Вскоре, однако, он научился оценивать это правильнее. С этой поры его не отпускало какое-то беспокойство. Едва дотронувшись до какой-нибудь вещи, он тут же клал ее на место. При любом разговоре с товарищами он без причины умолкал или в рассеянности неоднократно менял тему. Случалось также, что среди речи его захлестывала волна стыда, отчего он краснел, начинал заикаться, отворачиваться…
Он избегал днем Базини. Если ему случалось все же взглянуть на него, его почти всегда охватывало какое-то отрезвление. Каждое движение Базини наполняло его отвращением, расплывчатые тени его иллюзий уступали место холодной, тупой ясности, душа его, казалось, сжималась настолько, что ничего уже не оставалось, кроме воспоминания о прежнем вожделении, которое представлялось ему донельзя неразумным и отвратительным. Он топал ногой и скрючивался, только чтобы избавиться от этого мучительного стыда.
Он спрашивал себя, что сказали бы ему другие, узнай они его тайну, родители, учителя?
Но эта последняя мысль, как правило, прекращала его муки. Им овладевала прохладная усталость; его горячая и одрябнувшая кожа снова напрягалась в приятном ознобе. Тогда он всех тихо пропускал мимо. Но ко всем испытывал какое-то неуважение. Втайне он подозревал всех, с кем говорил, в самых скверных делах.

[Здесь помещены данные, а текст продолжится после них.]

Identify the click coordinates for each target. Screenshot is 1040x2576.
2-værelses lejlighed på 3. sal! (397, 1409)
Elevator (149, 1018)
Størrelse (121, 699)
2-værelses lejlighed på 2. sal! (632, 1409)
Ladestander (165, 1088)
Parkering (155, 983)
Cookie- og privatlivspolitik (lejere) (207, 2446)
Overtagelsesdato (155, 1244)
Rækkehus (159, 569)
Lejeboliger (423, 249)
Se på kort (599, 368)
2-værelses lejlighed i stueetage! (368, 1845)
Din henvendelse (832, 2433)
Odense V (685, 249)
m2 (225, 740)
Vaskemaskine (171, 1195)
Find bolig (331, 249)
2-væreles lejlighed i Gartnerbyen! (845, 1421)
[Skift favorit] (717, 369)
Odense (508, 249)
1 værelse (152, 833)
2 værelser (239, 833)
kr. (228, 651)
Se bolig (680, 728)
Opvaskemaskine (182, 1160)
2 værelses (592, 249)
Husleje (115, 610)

А сверх того, ему недоставало в других стыда. Он не думал, что они так страдали, как это он знал о себе. Терновый венец его угрызений совести у них, казалось, отсутствовал.
А себя он чувствовал так, словно очнулся от глубокой агонии. Так, словно его коснулись потаенные руки распада. Так, словно не мог забыть тихую мудрость долгой болезни.

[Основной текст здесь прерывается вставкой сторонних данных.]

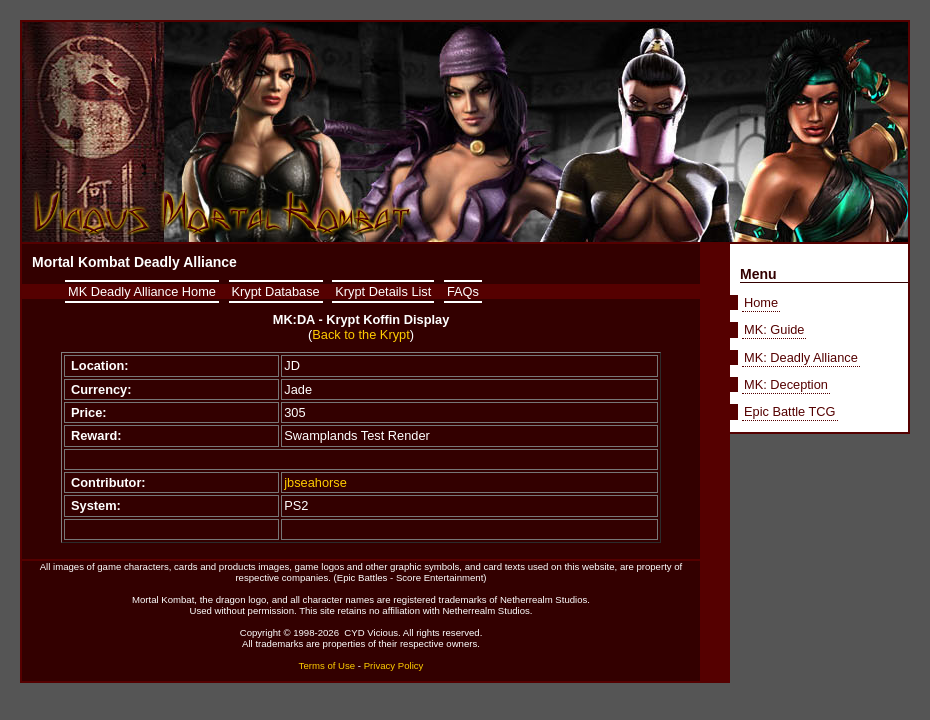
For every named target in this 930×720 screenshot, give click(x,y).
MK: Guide (774, 329)
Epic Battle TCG (790, 411)
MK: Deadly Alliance (801, 357)
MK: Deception (786, 384)
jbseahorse (315, 482)
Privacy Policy (394, 665)
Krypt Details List (383, 291)
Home (761, 302)
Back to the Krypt (360, 334)
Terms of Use (327, 665)
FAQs (463, 291)
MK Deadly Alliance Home (142, 291)
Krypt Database (276, 291)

В этом состоянии он чувствовал себя счастливым, и то и дело повторялись мгновения, когда он о нем тосковал.
Начинались они с того, что он снова мог равнодушно глядеть на Базини и с улыбкой выдерживал отвратительное и низкое. Тогда он знал, что унизится, но вкладывал в это новый смысл. Чем гнуснее и недостойнее было то, что ему предоставлял Базини, тем больше был контраст с тем чувством страдающей утонченности, которое обычно появлялось потом.
Тёрлес удалялся в какой-нибудь уголок, откуда мог вести наблюдение, оставаясь невидимым. Когда он закрывал глаза, в нем поднималось какое-то неясное теснение, а когда он открывал их, не находил ничего, что мог бы с этим сравнить. А потом вдруг вырастала мысль о Базини и все тянула к себе. Вскоре она теряла всякую определенность. Казалось, она уже не принадлежала Тёрлесу и уже, казалось, не относилась к Базини. Вокруг нее шумели чувства, как похотливые женщины в доверху закрытых одеждах, укрытые под масками.
Ни одного Тёрлес не знал по имени, ни об одном не знал, что скрыто за ним; но в этом-то как раз и был пьянящий соблазн. Он уже не знал себя самого; и из этогото как раз и вырастало его желание дикого, презрительного распутства, как на галантном празднике, когда вдруг погаснут огни и никто уже не знает, кого он тянет на землю и осыпает поцелуями.